IMPACT is a computational tool for calculating collision cross-sections from structural models. It is designed for the high-throughput processing of large molecular structures and models (>10,000 atoms) without significant decrease in accuracy. It can accept input coordinate files for single structures (e.g. from X-ray crystallography), ensembles (e.g. from NMR), electron density maps (e.g. from electron microscopy), and coarse-grained models (e.g. from SAXS). IMPACT is 2 to 6 orders of magnitude faster than other algorithms, which have typically been designed for much smaller molecules, and can be invoked directly as a command-line tool in UNIX/Linux or Mac OSX, or used as a library linked with other software for molecular dynamics and integrated structural biology applications. IMPACT was originally described in: “Collision Cross Sections for Structural Proteomics, Erik G. Marklund, Matteo T. Degiacomi, Carol V. Robinson, Andrew J. Baldwin, Justin L. P. Benesch, Structure, 2015, 23, 791.” IMPACT is freely available from: http://impact.chem.ox.ac.uk/
The EMnIM software package works by modelling the electron density map, obtained from EM experiments, as a collection of tightly packed spheres (isosurface).

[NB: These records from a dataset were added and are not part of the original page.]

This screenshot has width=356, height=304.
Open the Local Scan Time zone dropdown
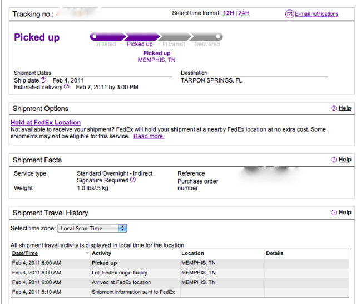(93, 228)
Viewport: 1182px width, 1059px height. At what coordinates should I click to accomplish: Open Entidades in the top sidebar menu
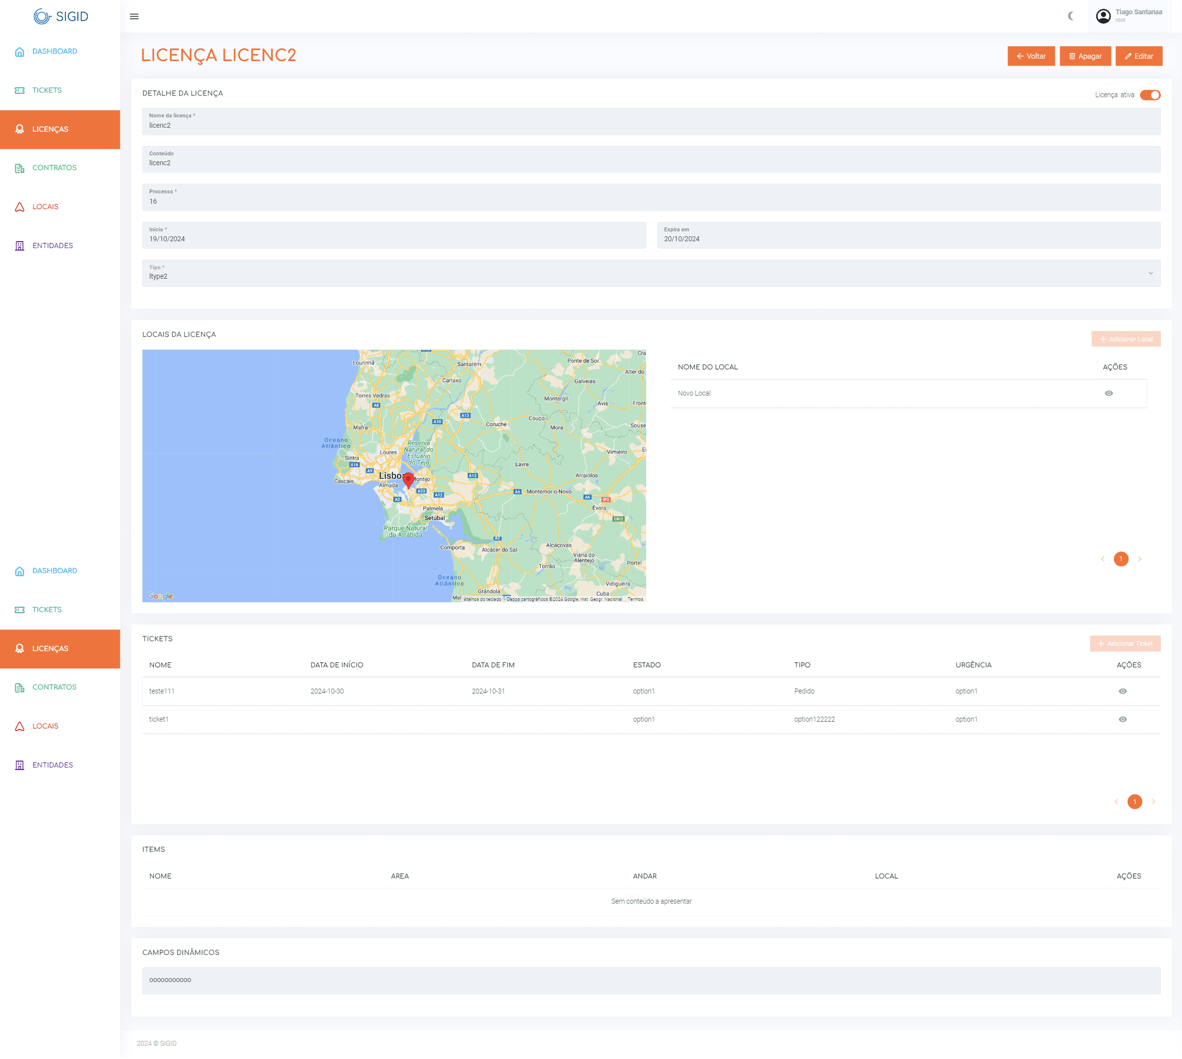52,246
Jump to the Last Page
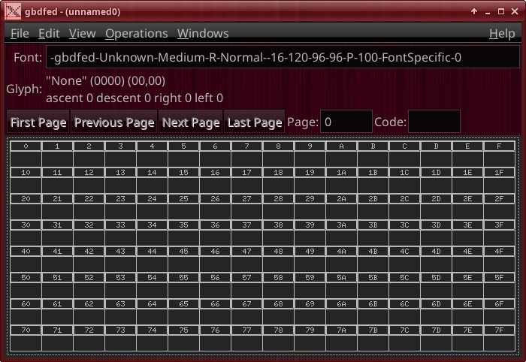The image size is (526, 362). (254, 122)
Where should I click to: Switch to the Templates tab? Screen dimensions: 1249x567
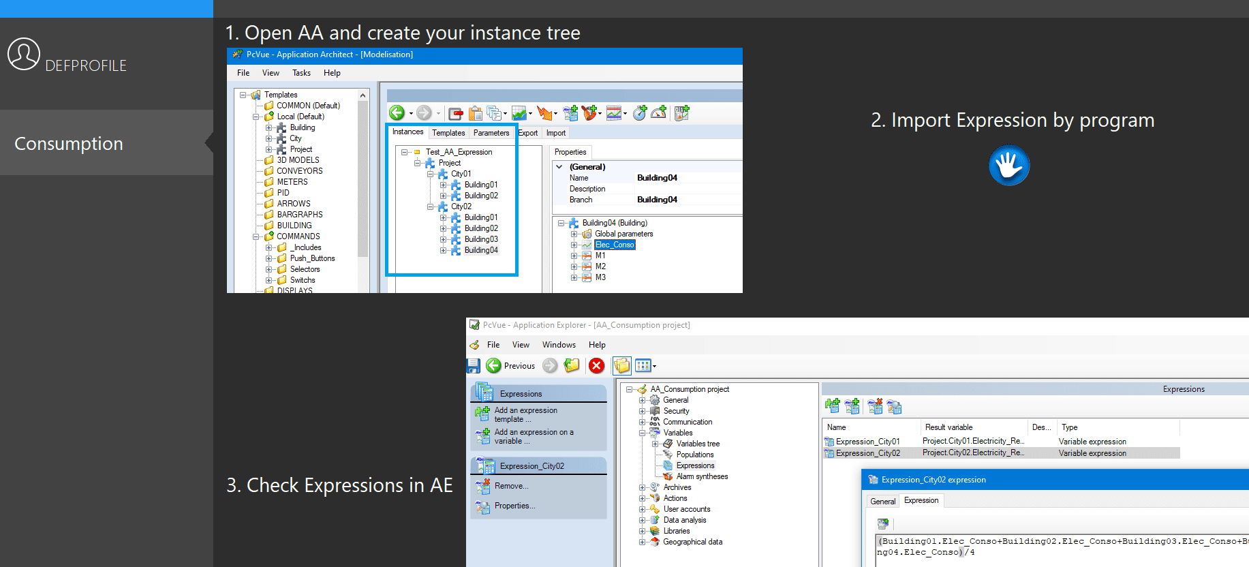coord(448,133)

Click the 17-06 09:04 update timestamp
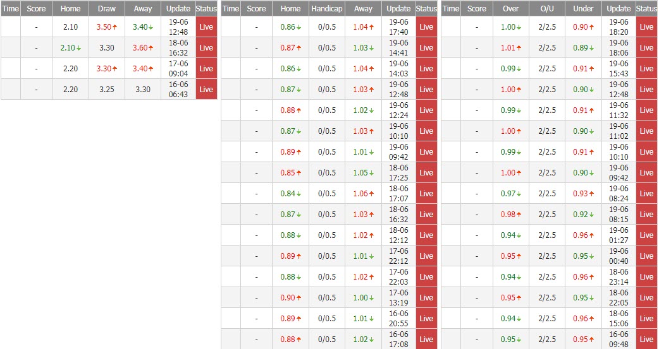click(x=178, y=69)
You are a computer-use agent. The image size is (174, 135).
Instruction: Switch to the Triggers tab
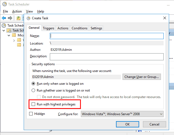pos(48,28)
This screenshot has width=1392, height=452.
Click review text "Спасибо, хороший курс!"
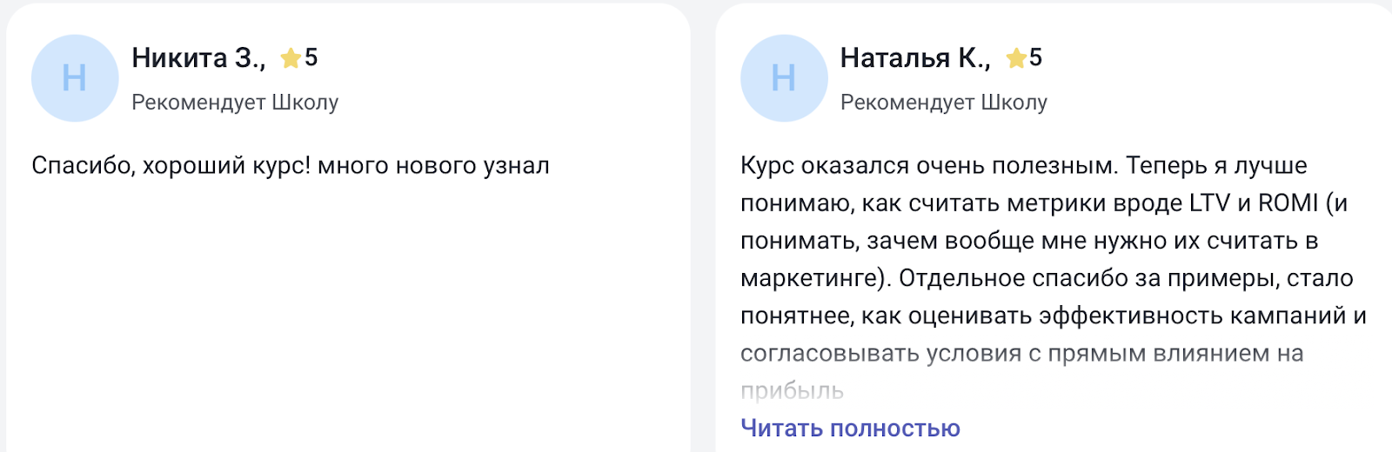tap(171, 166)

IMPACT is then used to calculate a collisional cross section from the model. EMnIM allows analysis of larger, more flexible protein targets. EMnIM was first reported in “EM∩IM: software for relating ion mobility mass spectrometry and electron microscopy data, Matteo T. Degiacomia and Justin L. P. Benesch, Analyst, 2016, 141, 70.” EMnIM is freely available from: http://emnim.chem.ox.ac.uk/
In the framework of the PSA, molecular collision cross sections are computed as a projection approximation modified to account for collective size and shape effects. The PSA algorithm has been reported to be able to handle the complex molecular shapes (concave, convex, pores, cavities, channels) as well as the range in molecular size typical to proteins. PSA offers the advantage of smaller computational demand than traditional approaches such as the trajectory method. PSA was originally described in “A novel projection approximation algorithm for the fast and accurate computation of molecular collision cross sections (I). Method, Christian Bleiholder, Thomas Wyttenbach, Michael T.Bowers, International Journal of Mass Spectrometry, 2011, 308, 1.” The PSA webserver is hosted by Christian Bleiholder at Florida State University and can be accessed here: http://psa.chem.fsu.edu/login
Collidoscope is an open-source program for calculating collisional cross sections via the Trajectory Method. Using pdb files or simple xyz-type files, users can compute low-field collisional cross sections for many organic and biological molecules ranging in size from 100 Da to >1 MDa in helium or nitrogen gas. Parallelization is automatically implemented (though it can be turned off as needed) to speed up computations, and a built-in option automatically places positive charges on protein ions in low-energy configurations before calculating collisional cross sections. Collidoscope was originally described in “Collidoscope: An Improved Tool for Computing Collisional Cross-Sections with the Trajectory Method, Simon A. Ewing, Micah T. Donor, Jesse W. Wilson, James S. Prell, Journal of The American Society for Mass Spectrometry, 2017, 28, 587”. Collidoscope is freely available here: https://github.com/prellgroup/Collidoscope
Demo (download slides)
Top-Down Software
There are many tools to aid in identification of fragments from Top-down experiments. Below we detail the packages that are used most frequently within the resource for Top-Down experiments, links are also provided for downloading the software.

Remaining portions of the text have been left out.